- **Aim of the task**
Go through the material and return every line that contains the string "Open".
── Input data ──
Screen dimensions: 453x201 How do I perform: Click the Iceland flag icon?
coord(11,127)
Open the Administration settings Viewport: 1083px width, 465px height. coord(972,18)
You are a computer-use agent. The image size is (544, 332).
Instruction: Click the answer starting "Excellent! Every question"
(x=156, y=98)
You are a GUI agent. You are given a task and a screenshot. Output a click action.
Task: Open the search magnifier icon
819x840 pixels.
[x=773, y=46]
───
── Input data ──
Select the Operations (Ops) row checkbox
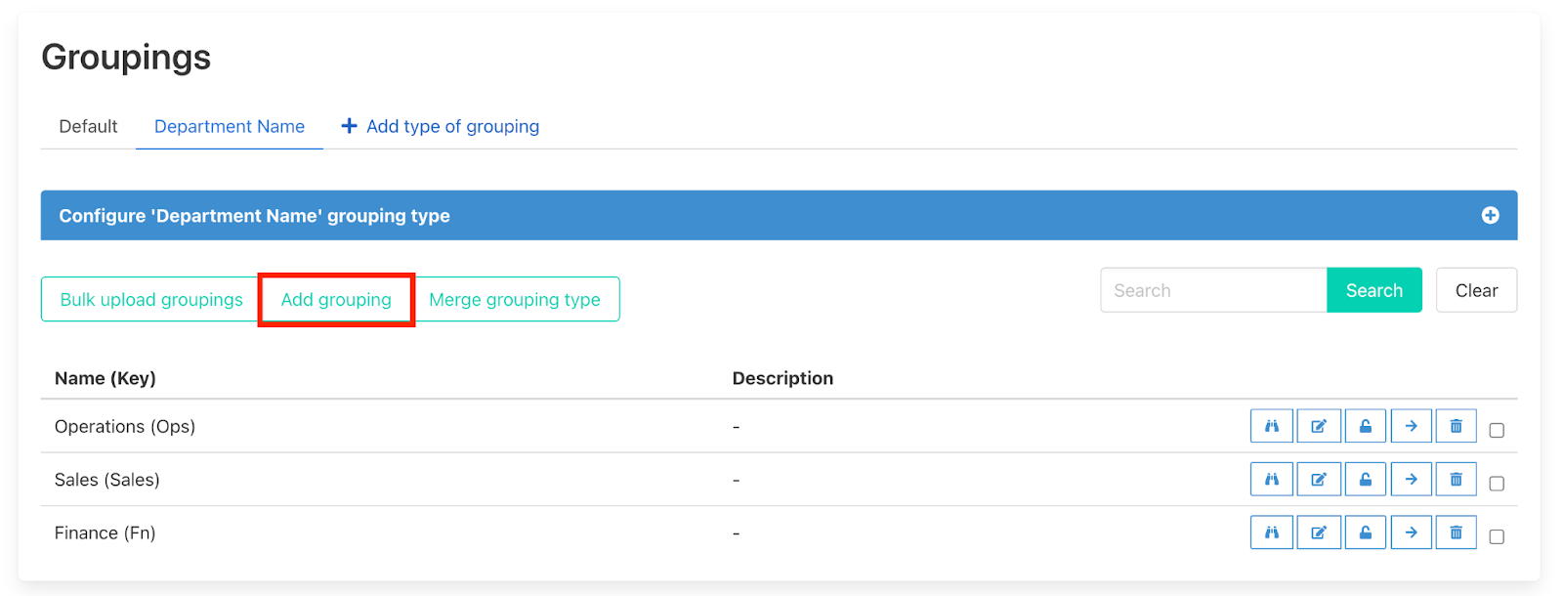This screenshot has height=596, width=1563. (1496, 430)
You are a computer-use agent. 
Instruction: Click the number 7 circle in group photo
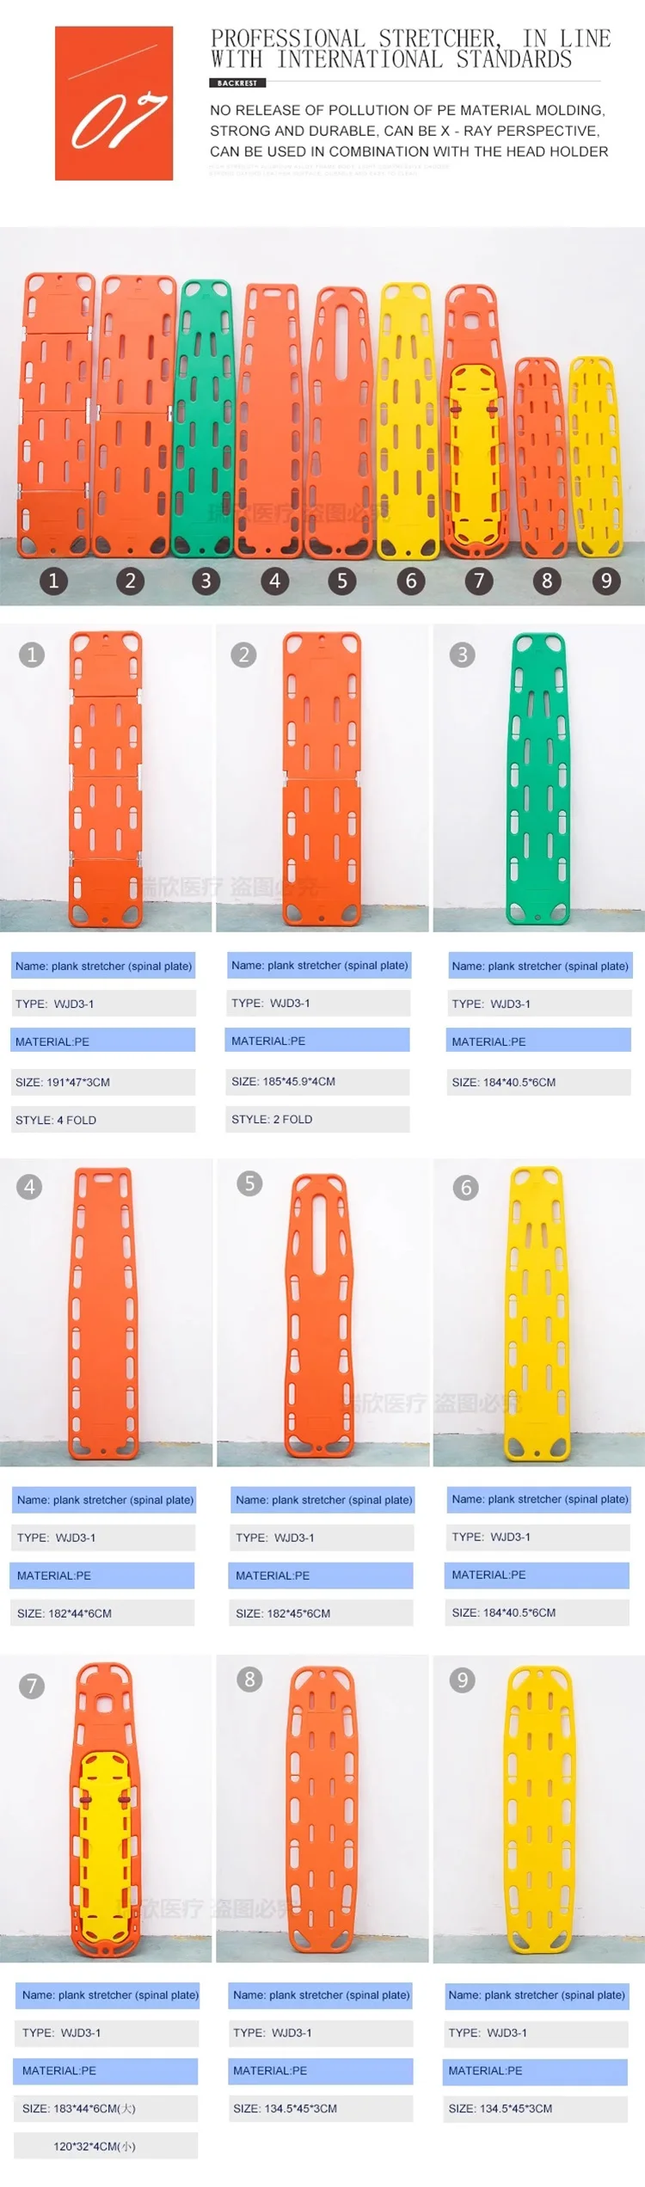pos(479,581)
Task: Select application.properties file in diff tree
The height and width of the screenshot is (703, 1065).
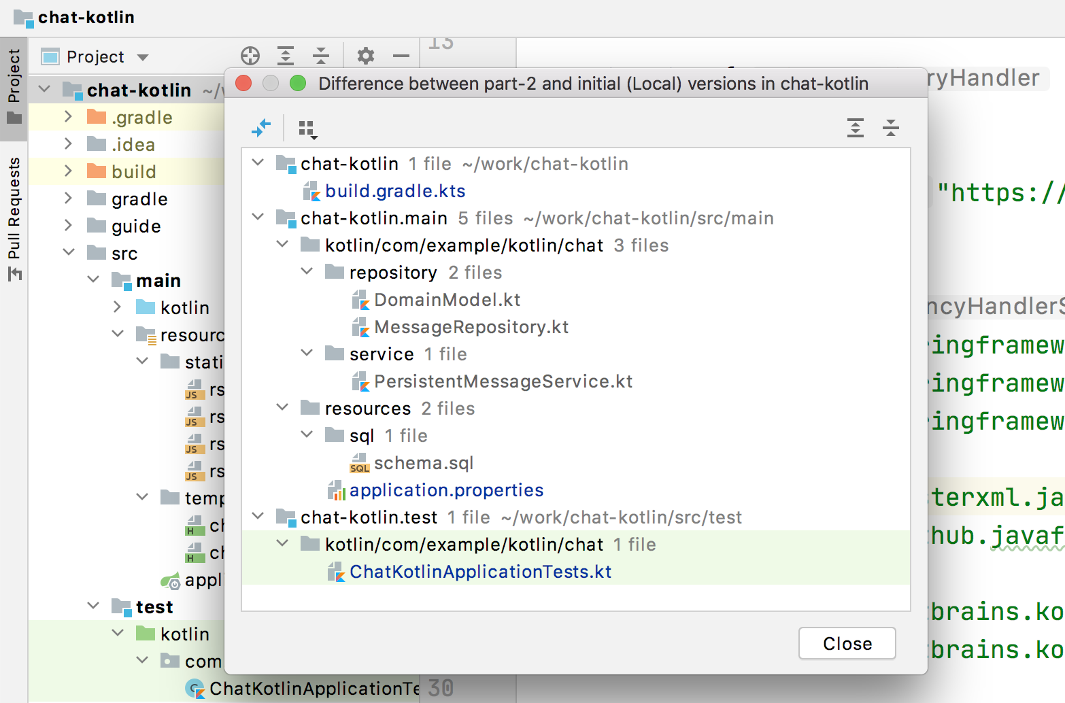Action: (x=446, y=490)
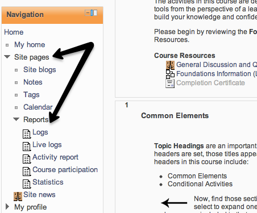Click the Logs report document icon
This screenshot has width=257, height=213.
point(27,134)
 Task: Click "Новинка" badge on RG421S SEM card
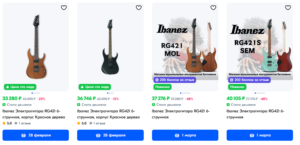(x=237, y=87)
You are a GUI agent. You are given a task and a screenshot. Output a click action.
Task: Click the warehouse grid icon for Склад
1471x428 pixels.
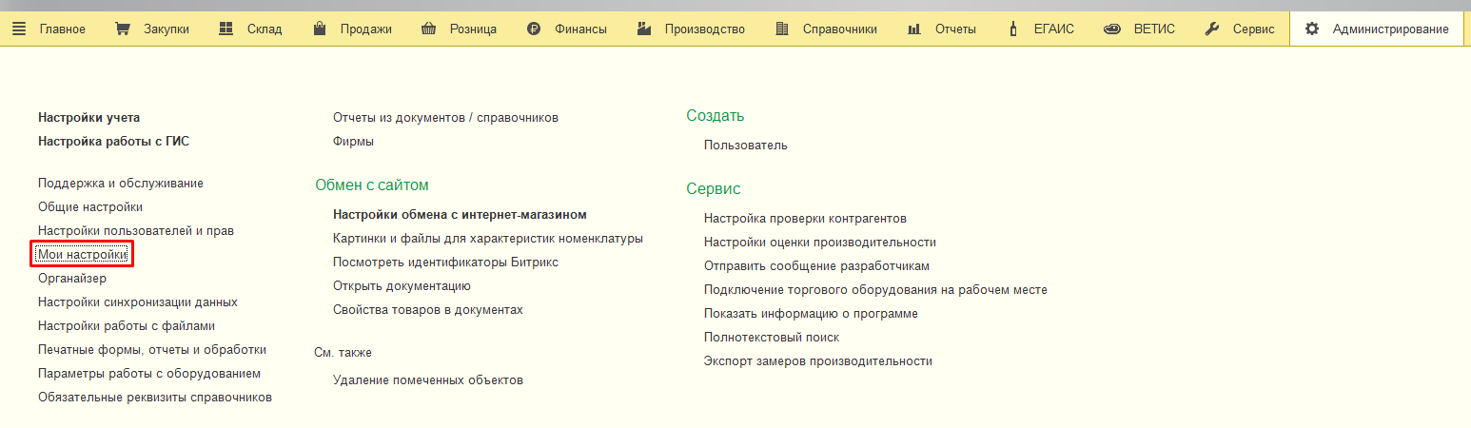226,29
───
- **Finished exercise**
Open the Administration settings Viewport: 1083px width, 465px height. coord(972,18)
Task: Open the search magnifier icon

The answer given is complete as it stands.